Everyone has a story, and one of my favourite things to do is learn about people’s real-life experiences and weave them into a creative product. Sometimes this is just called research but other times, when you work with people, sharing skills and empowering others to tell their own stories, it is called community development.
My first experience of this was co-creating and running a community scriptwriting project called Represent. We did a call out for teenagers from diverse backgrounds to come and work with us. We ran workshops twice a week about dramatising the real stories of the participants, and teaching the skills and techniques needed to create and write a television series. Some of the young people gained skills and confidence, others went on to work in the arts or the media. The project also resulted a pilot and bible for a six part half-hour television drama called The Space Between.
I later worked as a guest artist with the award-winning arts and social change organisation Big hART. My first involvement was on the Gold project, which saw me work with young people in Griffith and travel across rural NSW, staying on farms across the Murray-Darling Basin. I recorded people’s stories and created audio pieces about the social impacts of climate change. The aim of the project was to raise awareness and influence policy on mental health issues in rural and remote areas.
After that, I signed on as associate producer of Namatjira, a five-year community project celebrating the life and art of Albert Namatjira and supporting the ongoing work his descendants, who continue to paint watercolours today. Namatjira highlighted the critical role art centres play in Indigenous communities and as a highly skilled form of Indigenous employment.
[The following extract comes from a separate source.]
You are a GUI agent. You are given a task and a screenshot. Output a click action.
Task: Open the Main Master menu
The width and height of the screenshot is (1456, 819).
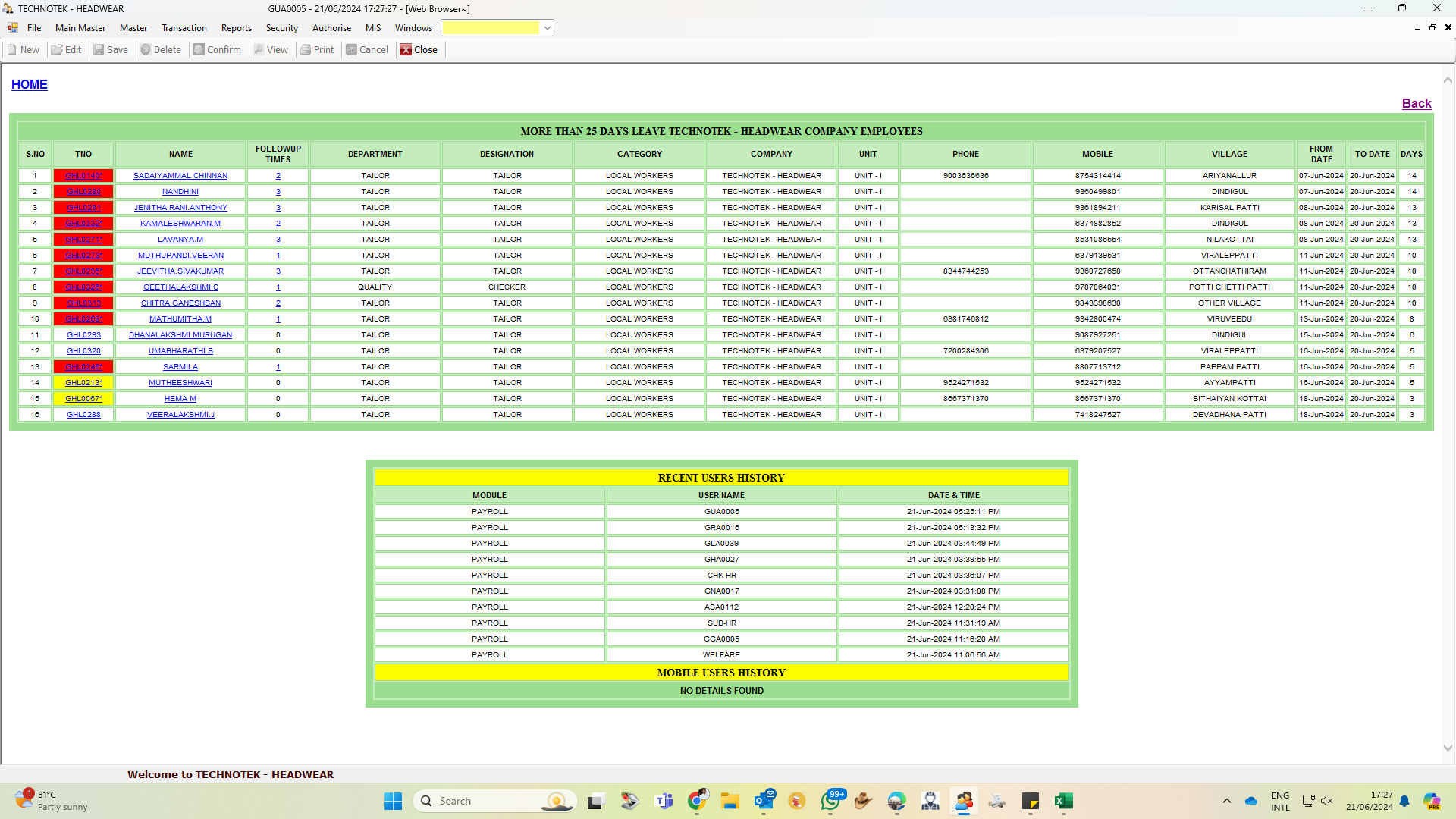(80, 28)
It culminated in the critically acclaimed theatre show Namatjira, which toured both in Australia and internationally.
Whilst writing Nona & Me I interviewed a large number of people living in Yirrkala and Nhulunbuy. I was honoured to hear their stories, which in turn enriched the final novel, making it more authentic and heartfelt. This was more research than anything else, but I hope the novel can be used in a community development context in the future, as a springboard for others to share their experiences and learn about writing and storytelling. I believe stories are a glue that bonds people and communities together.